Task prompt:
The whole listing needs to be written out exactly, except for any images.

Task input:
• • •

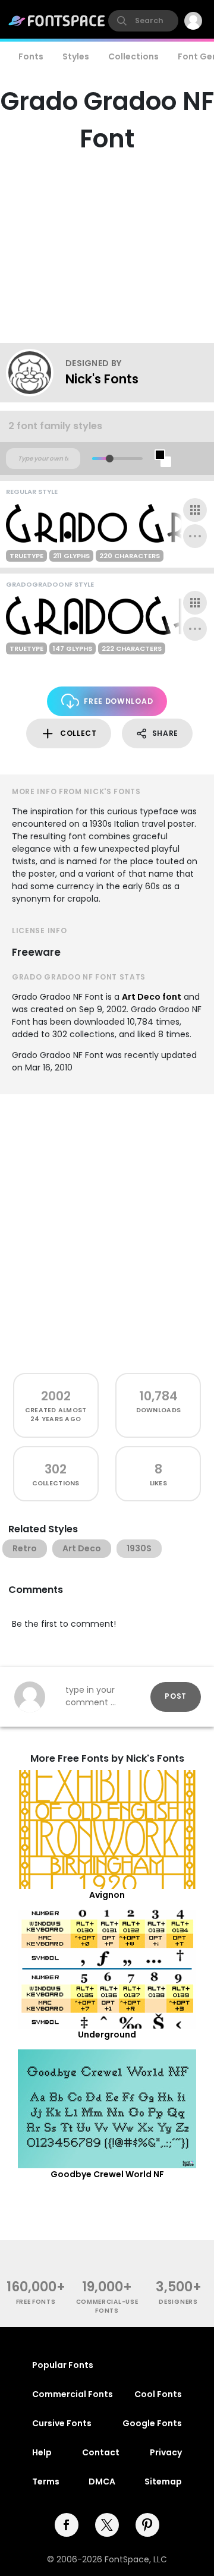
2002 (56, 1395)
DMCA (102, 2481)
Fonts (30, 56)
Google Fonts (152, 2423)
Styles (75, 56)
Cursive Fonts (62, 2423)
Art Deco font (151, 997)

• • •

Expected output:
2002 (56, 1395)
DMCA (102, 2481)
Fonts (30, 56)
Google Fonts (152, 2423)
Styles (75, 56)
Cursive Fonts (62, 2423)
Art Deco font (151, 997)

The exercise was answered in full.